Thursday 21 March 2013

Rasa



Poetry without Rasa is an imitation of poetry. The attractiveness of poetry is because of the Rasas. To be able to taste Rasa, the object that is being tasted should have taste worthiness. However, in the case of poetry and drama this taste is to be tasted with the help of the ears and the eyes. When these organs taste the Rasas they create sensations of happiness and sorrow that reach the mind and if the mind is functioning well then emotions such as happiness, sorrow, etc are awakened. The stronger the sensations the stronger the emotions and these are reflected on the human body parts. When the emotions reach a peak then exclamations emerge unknowingly and other organs of the body also react to these emotions simultaneously. The incident or event described by the poet becomes the living experience of the person listening to the poetry. The person becomes samras  with it. This means that the Rasa invoked by the poetry and experienced by the person listening to the poetry becomes the same.
It is believed that Bharata’s Natyashastra is the first work that discusses the form of Rasa process. However, according to Dr G T Deshpande, before Bharata, two Acharyas Druhin and Vasuki also propounded two different Rasa traditions. Bharata restricts himself to the Rasas in Drama. Although the concept of rasa is fundamental to many forms of Indian art including dance, music, musical theatre, cinema and literature, the treatment, interpretation, usage and actual performance of a particular rasa differs greatly between different styles and schools of abhinaya, and the huge regional differences even within one style.
Thus, the poetry or the drama that invokes emotions within a person listening or watching the performance and the degree to which such invocation takes place determines the degree and quality of Rasa in the poetry or the drama. Such a poetry or drama is said to be having Rasa it is rasyukt . The poetry that contains the best essence of these specific emotions feels good and one wants to taste it over and over again. Hence literary experts have called these specific emotions Rasa. Feelings of anger, happiness are treated as the dharma of the mind. These could be interpreted as basic characteristics of the mind. These are experienced by everybody and the experts of poetics have assigned them the noun Bhaava. It is impossible to find a person who has not experienced these Bhaavas in life.  These Bhaava exist in the minds of all humans and the moment they get Chetana or they are touched by life they spread like a drop of oil on water and take over the entire mind.

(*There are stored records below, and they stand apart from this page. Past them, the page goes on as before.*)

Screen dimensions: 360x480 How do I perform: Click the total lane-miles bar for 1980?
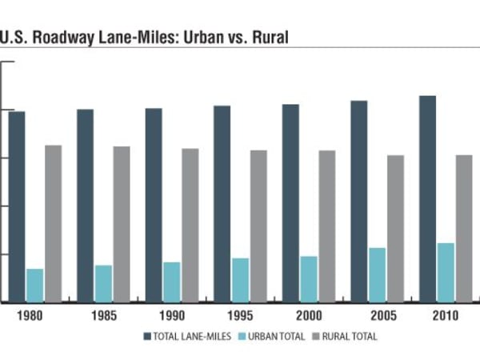[17, 206]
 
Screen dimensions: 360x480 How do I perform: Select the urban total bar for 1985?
[103, 283]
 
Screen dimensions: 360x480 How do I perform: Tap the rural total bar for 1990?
[190, 225]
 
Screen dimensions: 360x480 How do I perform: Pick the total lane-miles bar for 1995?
[222, 203]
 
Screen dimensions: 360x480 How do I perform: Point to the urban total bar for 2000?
[309, 278]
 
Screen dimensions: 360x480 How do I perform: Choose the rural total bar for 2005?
[395, 228]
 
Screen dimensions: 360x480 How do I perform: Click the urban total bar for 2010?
[446, 272]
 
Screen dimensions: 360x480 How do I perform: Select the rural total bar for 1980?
[53, 223]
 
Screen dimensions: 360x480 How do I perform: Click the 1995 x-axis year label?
[239, 315]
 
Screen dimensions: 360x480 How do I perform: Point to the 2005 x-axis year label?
[377, 315]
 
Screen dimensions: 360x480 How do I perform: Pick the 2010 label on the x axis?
[445, 315]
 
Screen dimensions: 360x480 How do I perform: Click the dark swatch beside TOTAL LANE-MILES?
[148, 337]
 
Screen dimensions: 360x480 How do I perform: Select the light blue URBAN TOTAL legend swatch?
[243, 337]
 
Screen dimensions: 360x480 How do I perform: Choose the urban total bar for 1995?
[241, 280]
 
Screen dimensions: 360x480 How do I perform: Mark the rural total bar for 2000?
[326, 226]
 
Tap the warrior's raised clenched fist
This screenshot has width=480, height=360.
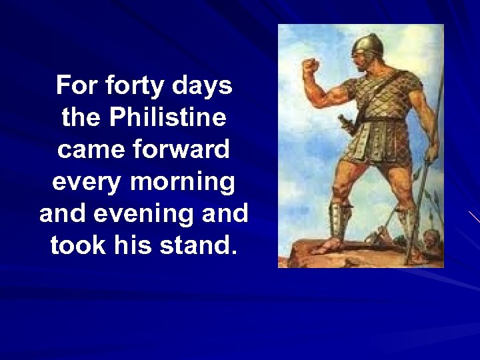point(311,69)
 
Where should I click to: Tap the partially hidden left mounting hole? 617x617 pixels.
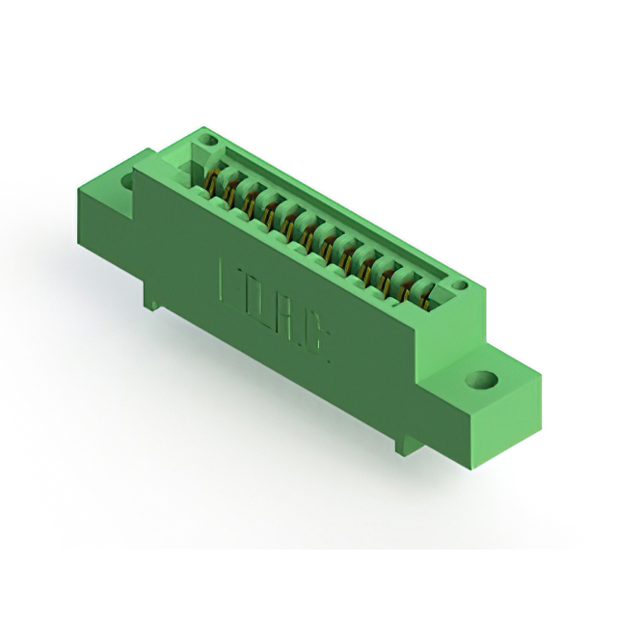coord(127,180)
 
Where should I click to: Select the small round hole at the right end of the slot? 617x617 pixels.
coord(460,286)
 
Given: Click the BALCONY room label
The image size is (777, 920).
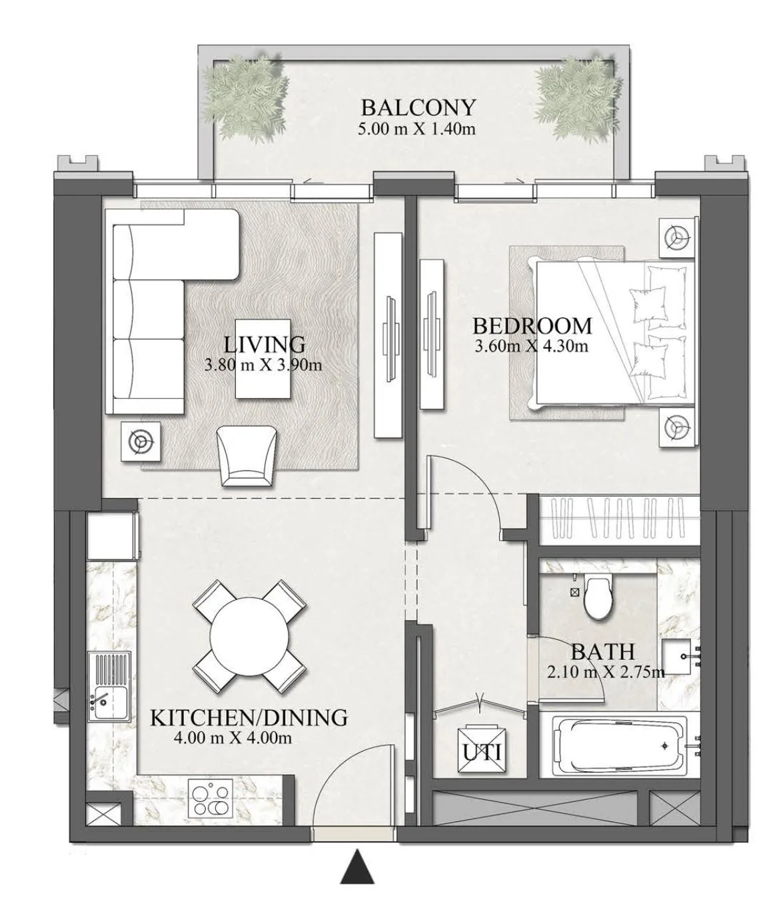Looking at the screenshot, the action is click(418, 107).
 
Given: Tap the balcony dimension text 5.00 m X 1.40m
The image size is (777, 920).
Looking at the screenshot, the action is click(416, 129).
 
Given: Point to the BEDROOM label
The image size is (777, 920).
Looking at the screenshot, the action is click(532, 325).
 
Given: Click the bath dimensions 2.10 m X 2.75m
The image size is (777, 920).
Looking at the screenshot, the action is click(605, 672).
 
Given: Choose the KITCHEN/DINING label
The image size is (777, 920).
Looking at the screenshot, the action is click(249, 718).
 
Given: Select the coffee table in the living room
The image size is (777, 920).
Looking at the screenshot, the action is click(263, 359).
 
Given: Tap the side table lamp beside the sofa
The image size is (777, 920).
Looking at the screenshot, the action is click(141, 442).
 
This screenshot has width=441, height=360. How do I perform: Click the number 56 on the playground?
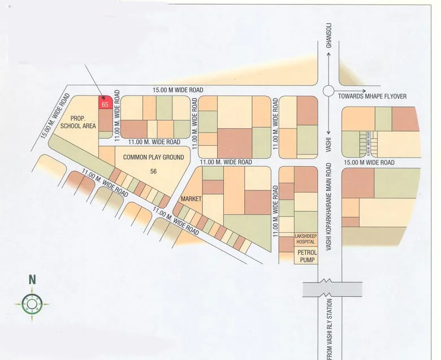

The experts on poetics decided on the Rasas based on these basic and self existent Bhaavas in all humans.

Influence on cinema:
Rasa has been an important influence on the cinema of India. The Rasa method of performance is one of the fundamental features that differentiate Indian cinema from that of the Western world. In the Rasa method, empathetic "emotions are conveyed by the performer and thus felt by the audience," in contrast to the Western Stanislavski method where the actor must become "a living, breathing embodiment of a quality" rather than "simply conveying emotion." The rasa manner of presentation is clearly apparent in Malayalam Cinema and internationally-acclaimed parallel Bengali films directed by Satyajit Ray. The latter is indebted to the Rasa method of classical Sanskrit drama, in the sense that the complicated doctrine of Rasa "centres predominantly on feeling experienced not only by the characters but also conveyed in a certain artistic way to the spectator. The duality of this kind of rasa imbrications" shows in The Apu Trilogy (1955–1959), which itself has had a large authority on world cinema.
A Rasa is the urbanized realisable state of a everlasting mood, which is called Sthayi Bhava. This expansion towards a realisable state grades by the interplay on it of helper emotional conditions which are called Vibhavas, Anubhavas and Sanchari Bhavas. Vibhavas means Karana or cause: it is of two kinds - Alambana, the personal or human object and substratum, and Uddipana, the excitants. Anubhava, as the name signifies, means the ensuants or effects following the rise of the emotion. Sanchari Bhavas are those crossing feelings which are secondary to an everlasting mood. Eight more emotional characteristics are to be extra, namely, the Saatvika Bhavas.